Les titres des news doivent absolument être toujours de même taille pour ne pas gêner la sélection de l'information. Idem pour les images, dont la taille variable décale le début de ligne systématiquement. Le domaine de la nouvelle, indiqué en haut en gris (ex : hardware>disque dur) est peu lisible. De plus, cette information sert à trier les nouvelles, une image ou icône aurait été plus appropriée que du texte pour faciliter le traitement.

 

8/ Les polices de caractères

Apparemment, le choix s’est porté sur du Trebuchet MS pour le texte des news. C'est un bon choix car c'est une police faite pour la lecture à l'écran. En revanche, il me semble qu'il y a trop de polices utilisées, la limite étant de 3 polices de caractères différentes, chacune attribuée à un élément particulier.


9/ Le scrolling

Une page web doit tenir dans deux écrans maximum, au-delà les utilisateurs n'y accéderont pas ou très peu. Dans le cas de Clubic, c'est problématique car il y a des "encarts menus" qui servent à la navigation à droite (s'équiper, télécharger, nouvelles technos...). En m'arrêtant à la fin du dernier "encart-menu", j'ai compté 7 écrans ! C'est une donnée qui suffit à remettre complètement en question l'interface.

 

10/ Le premier écran (première image de ce post)
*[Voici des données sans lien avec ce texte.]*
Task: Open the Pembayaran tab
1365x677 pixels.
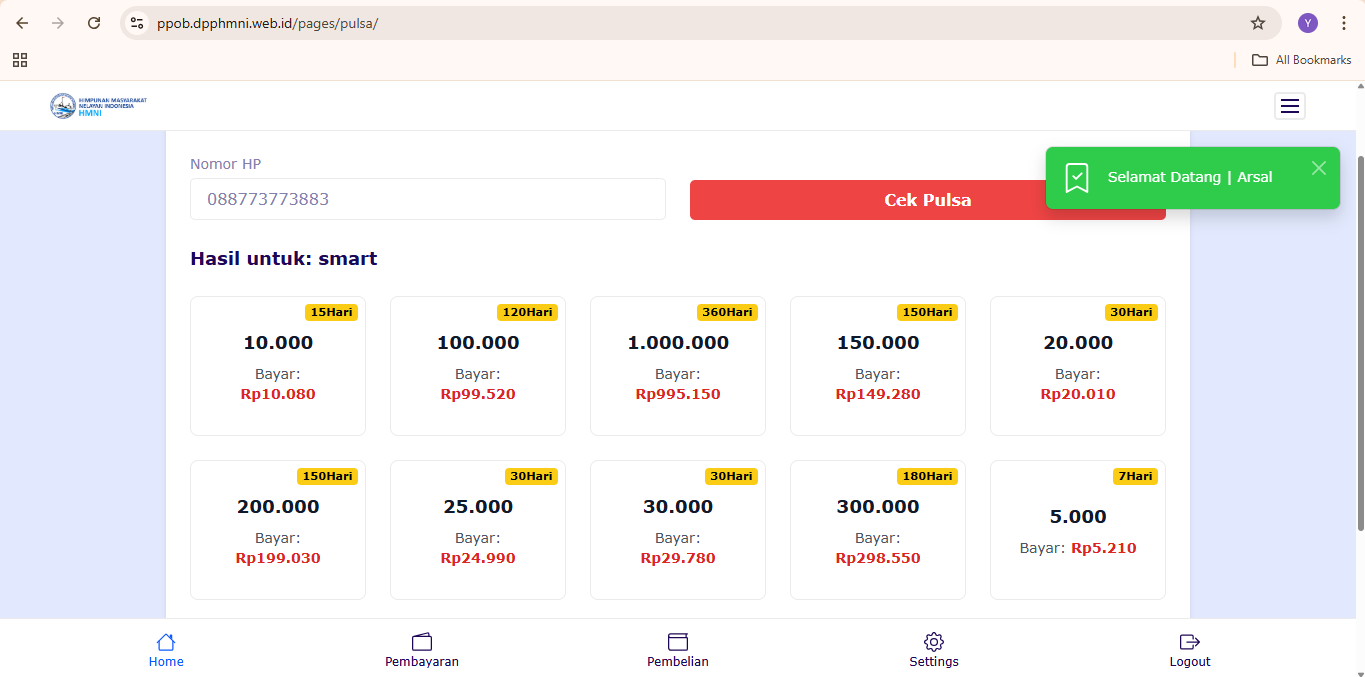Action: click(422, 650)
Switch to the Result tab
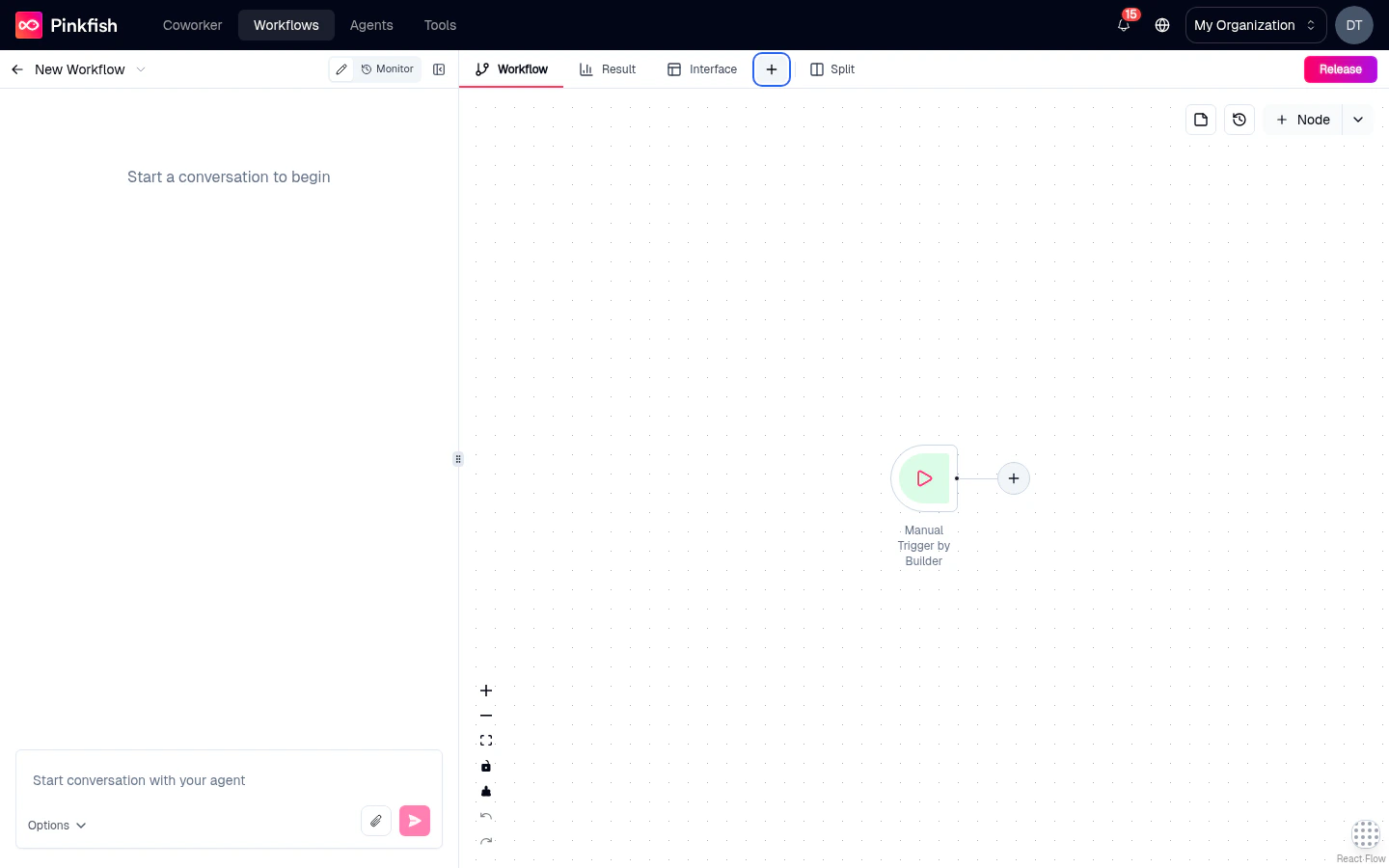This screenshot has width=1389, height=868. (x=608, y=69)
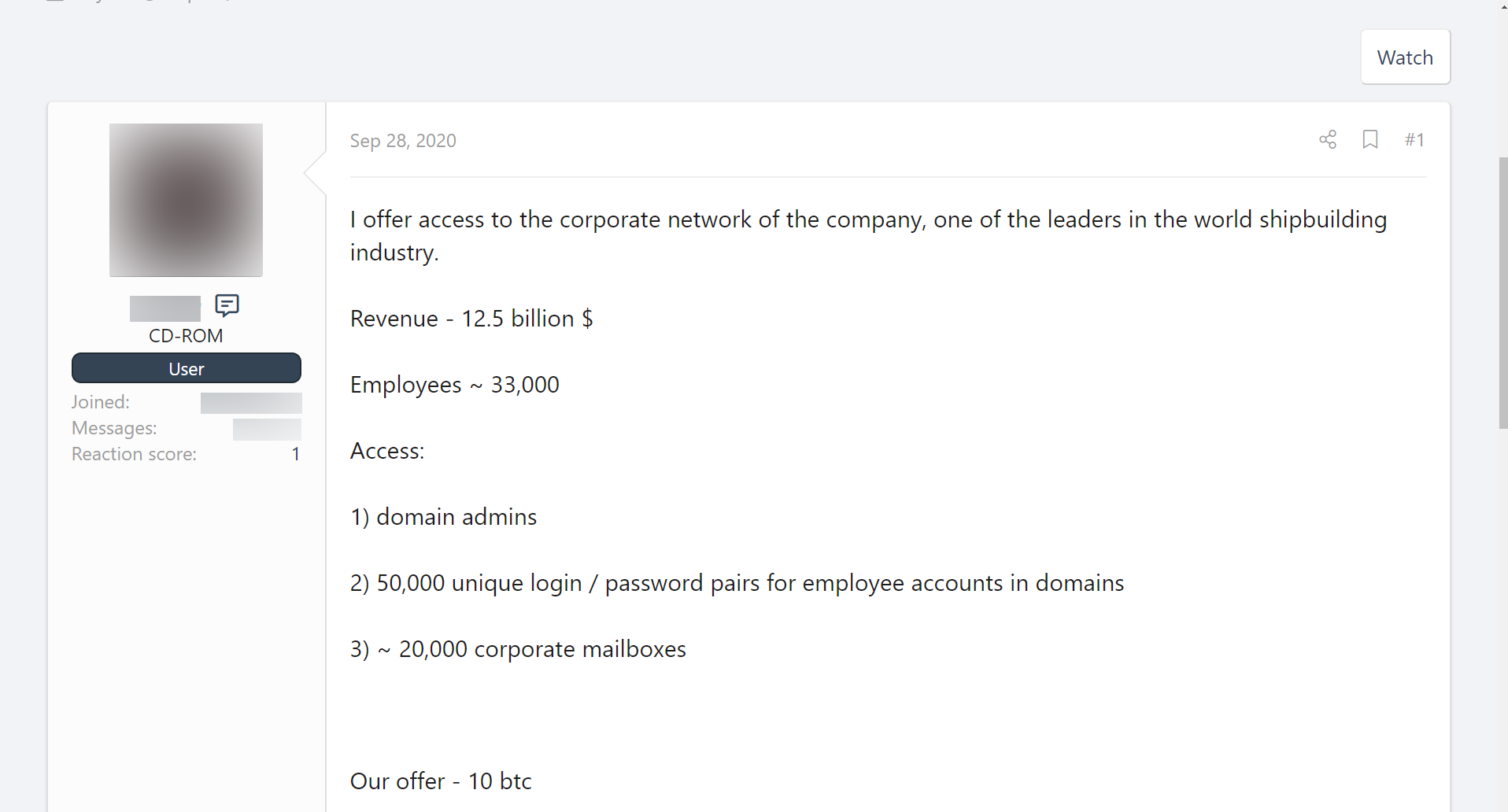Click the dark User badge

pos(187,368)
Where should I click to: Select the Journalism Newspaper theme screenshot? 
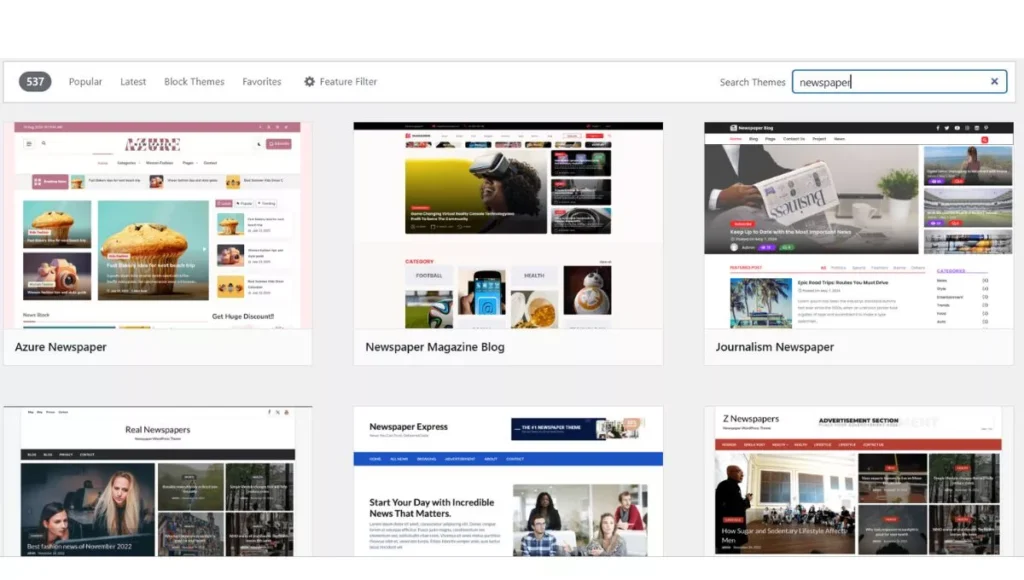pyautogui.click(x=858, y=225)
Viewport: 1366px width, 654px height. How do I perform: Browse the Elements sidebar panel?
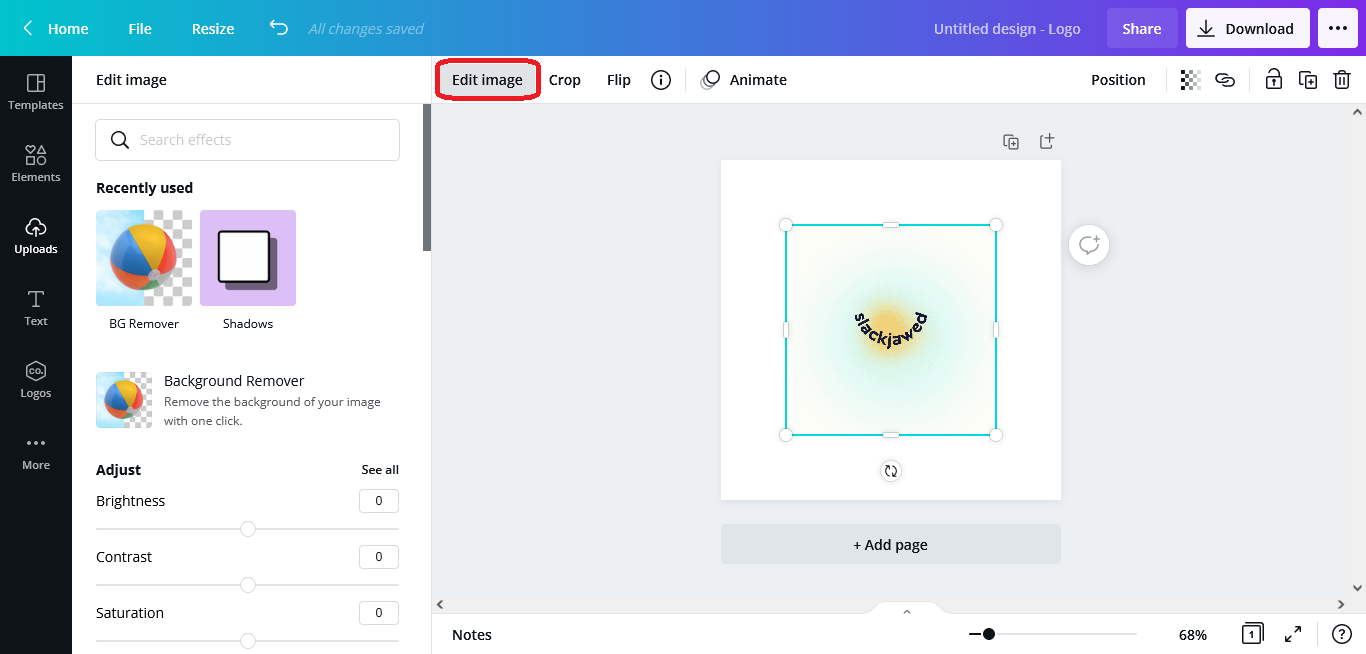[36, 163]
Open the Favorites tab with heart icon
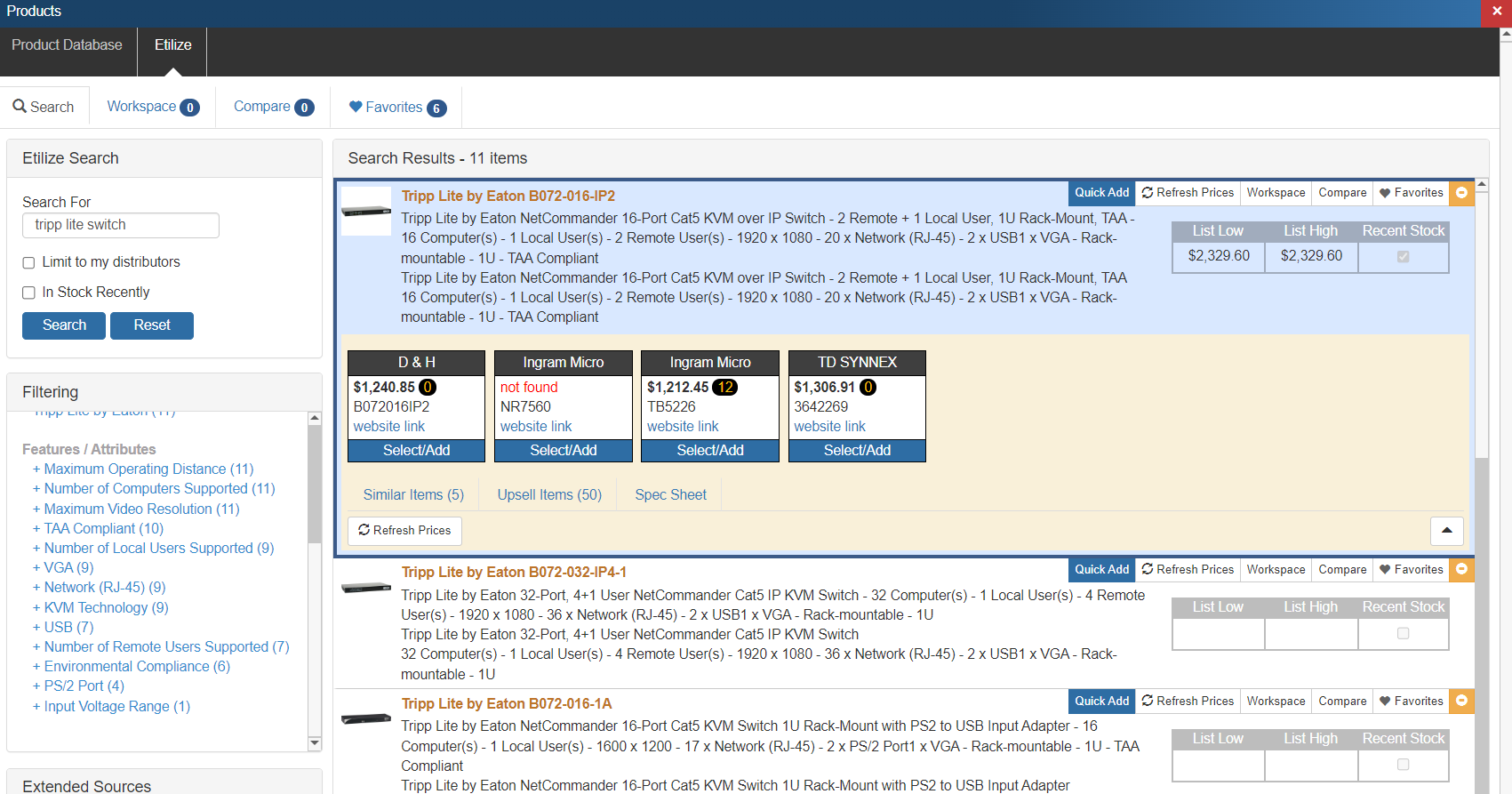 tap(396, 108)
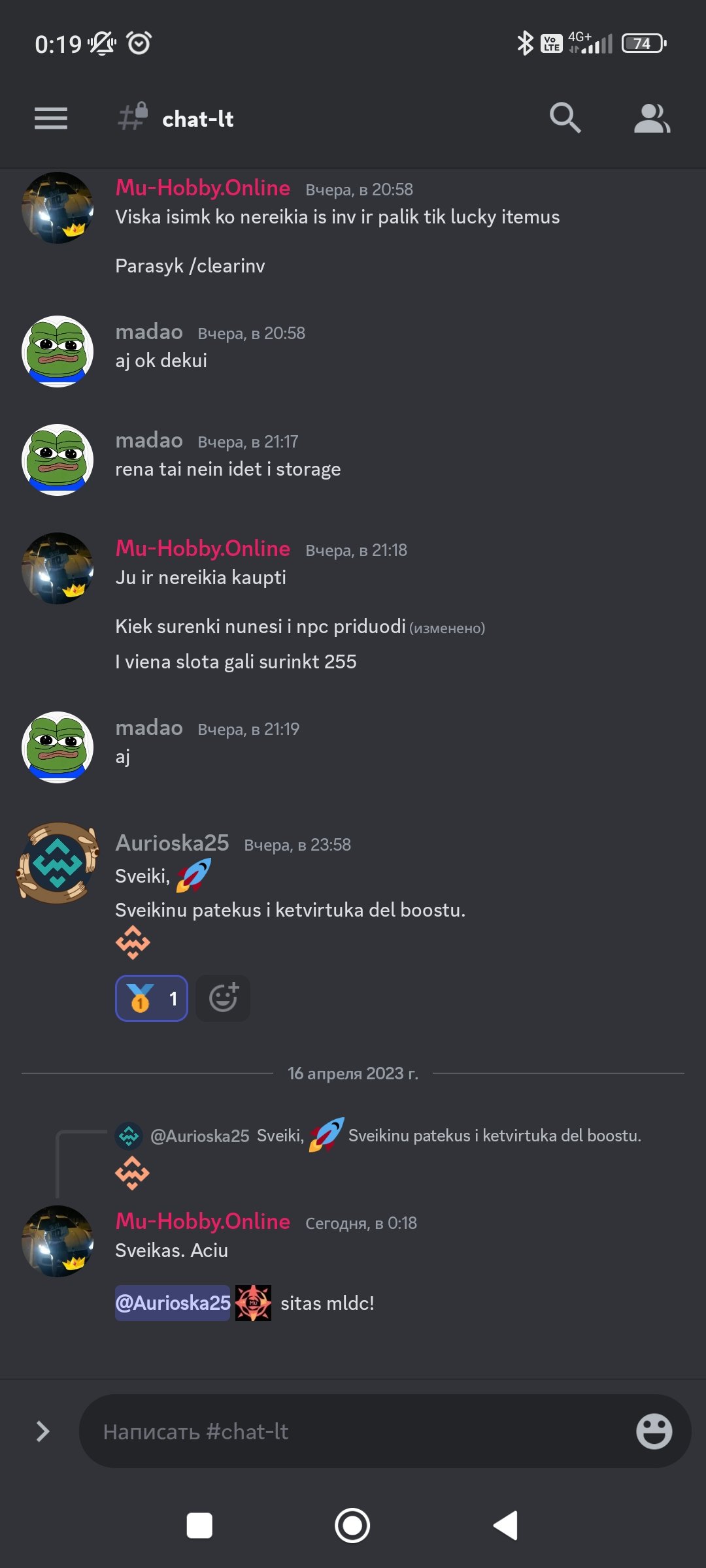The image size is (706, 1568).
Task: Jump to replied message from @Aurioska25
Action: click(x=378, y=1135)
Un utilisateur qui visite pour la première fois Clubic va visualiser le premier écran pour savoir si le site répond à ses attentes. Et que voit-il ? Le "gros truc avec les images" (vsionneuse d'articles) et le "comment faire ?". Il pourrait donc en déduire que Clubic est un site d'aide pour les novices en informatique. Bref, il faut travailler beaucoup plus cette première page pour transmettre l'objectif de Clubic. En l'état, c'est brouillon.

 

          La question légitime est : « pourquoi avoir changé une interface qui convenait aux utilisateurs ? » En tant qu’ergonome, je n’ai pas la réponse mais ce cas démontre qu’on ne modifie pas une interface pour le plaisir. J’ai la désagréable impression que de nombreuses sociétés laissent des « marketeux de bas niveau » prendre des décisions qui relèvent d’une expertise IHM. Contrairement au discours marketing véhiculé, un site web n’est pas une pancarte publicitaire : les utilisateurs s’y rendent pour un service et manipulent de l’information. Surtout, si le site ne leur convient pas, ils peuvent aller voir ailleurs. Si le site web propose le même service que des concurrents, il est alors illusoire de croire que les utilisateurs vont adopter progressivement une mauvaise interface, comme ils seraient forcés d’ingurgiter des informations d’une pancarte de publicité nullissime, parce qu'ils passent chaque jour devant. Le marketing forcené a peut-être eu la peau de Clubic.